The mitofusin 1 and 2 (MFN and MFN2) proteins reside in the outer mitochondrial membrane and have been shown to regulate mitochondrial network architecture by mediating tethering and fusion of mitochondria. Mitochondria normally form a tubular and branched reticular network dynamically regulated by a balance of fusion and fission events. Absence of either Mfn1 or Mfn2 results in a fragmented mitochondrial network. Züchner et al. previously described mutations in the gene mitofusin 2 (MFN2) as the cause of the major autosomal-dominant, axonal form of Charcot-Marie-Tooth neuropathy (CMT2A). CMT type 2 (CMT2) is characterized by chronic axonal degeneration of peripheral nerves leading to the loss of functional nerve fibers. Mutations in MFN2 are the most common cause of CMT2, and in Chapter 2 we report the results from a genetic screen of MFN2 in a CMT2 patient cohort.

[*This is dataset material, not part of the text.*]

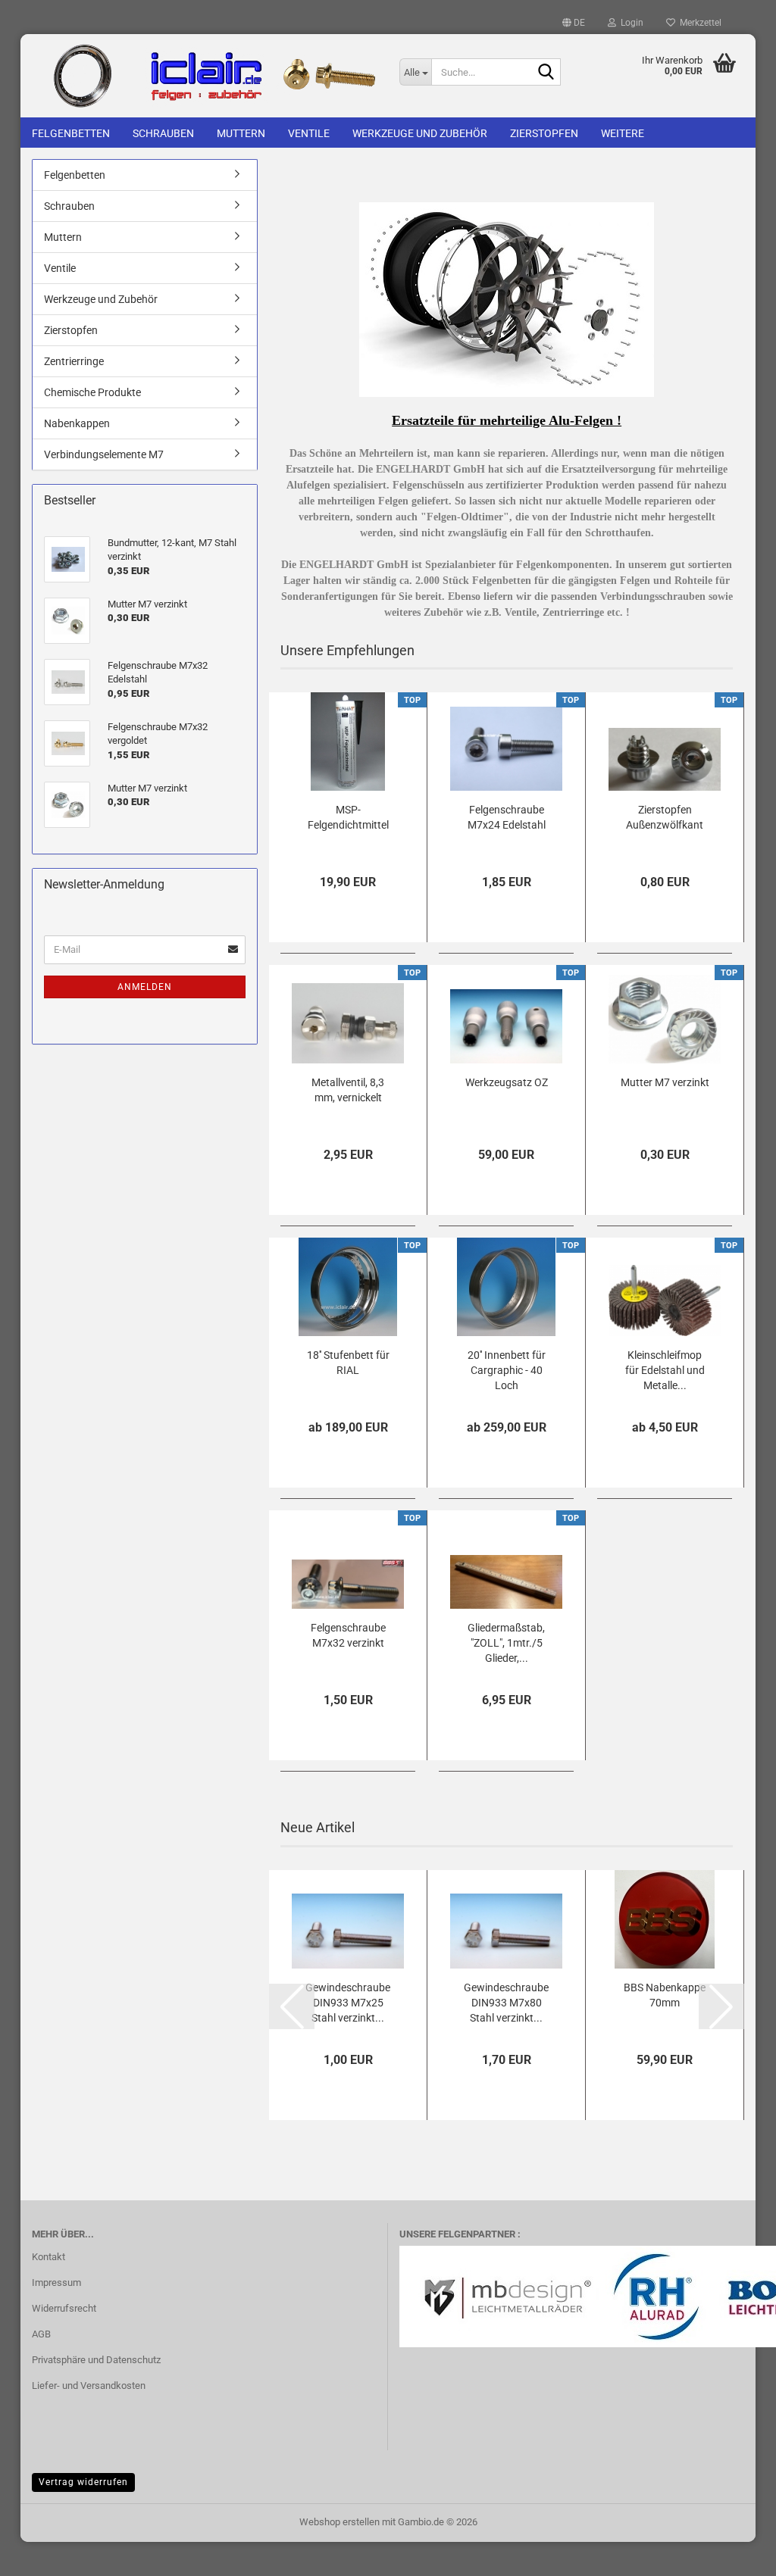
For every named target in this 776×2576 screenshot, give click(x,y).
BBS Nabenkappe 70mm (665, 1995)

The original finding that mutations in MFN2 cause CMT2A led to investigations focused on deficiencies of mitochondrial fusion and transport, specifically in the context of long axonal processes affected in CMT. While some experimental work supports disrupted mitochondrial transport in the etiology of CMT2A, other studies on CMT2A patient fibroblasts and cell models suggest abnormal mitochondrial fusion and dynamics do not underlie the etiology of this. In the first half of Chapter 3, we present some of our initial investigations prior to de Brito and Scorrano's report published in 2008 regarding a novel role for Mfn2 in tethering the endoplasmic reticulum (ER) to mitochondria. In Mfn2 null mouse embryonic fibroblasts (MEFs) regions of contact between mitochondria and the endoplasmic reticulum (ER) are significantly reduced. These regions of contact are thought to form specialized subdomains of the ER, called mitochondrial associated membranes (MAM). Besides observing a fragmented ER network in Mfn2 knockout (KO) mouse embryonic (MEF) cells, de Brito and Scorrano presented several lines of evidence which suggest that the underlying pathogenic mechanism in CMT2A stems from disrupted ER-mitochondria. As this observation had not been replicated in the literature, we describe our attempts to replicate these finding in the last half of Chapter 3.

The MAM represents a sub-domain of the ER in close association with the mitochondrial outer membrane. The movement of phosphatidylserine (PS) from the MAM domains of the ER to mitochondria and its subsequent decarboxylation to phosphatidylethanolamine (PE) by the enzyme PS decarboxylase (Pisd) has been well characterized and is known to depend on the existence of an outer mitochondrial membrane protein. As PE has curvature inducing and fusogenic biophysical characteristics, a deficiency in PE would be an attractive mechanism contributing to the morphological and fusion defects observed in Mfn2 null cell models. We hypothesized that loss of Mfn2 would lead to specific decreases in mitochondrial and cellular levels of PE. Chapter 4 describes experiments designed to test this hypothesis. We observed significantly lower levels of PE in Mfn2 null cells, yet observe similar changes in Mfn1 null cells. Likewise, other lipid species such as ether linked PE (ePE) are decreased. To investigate how CMT2A mutations in MFN2 influence cellular phospholipid profiles, we then profiled cellular phospholipids of CMT2A patients and control lymphoblasts. We hypothesized that mutations in MFN2 would result in decreased levels of PE. In Chapter 5, we report the results of a phospholipid screen which reveal changes in ePE in CMT2A patient lymphoblasts, without the drastic decreases in PE previously observed in Mfn2 null lines.

In conclusion, our data indicates an important role for both mitofusins in the mitochondrial synthesis of PE. In the context of CMT2A mutations, ePE levels are specifically reduced. Future studies may reveal how deficiencies in ePE might have important functional consequences in the pathogenesis of CMT2A.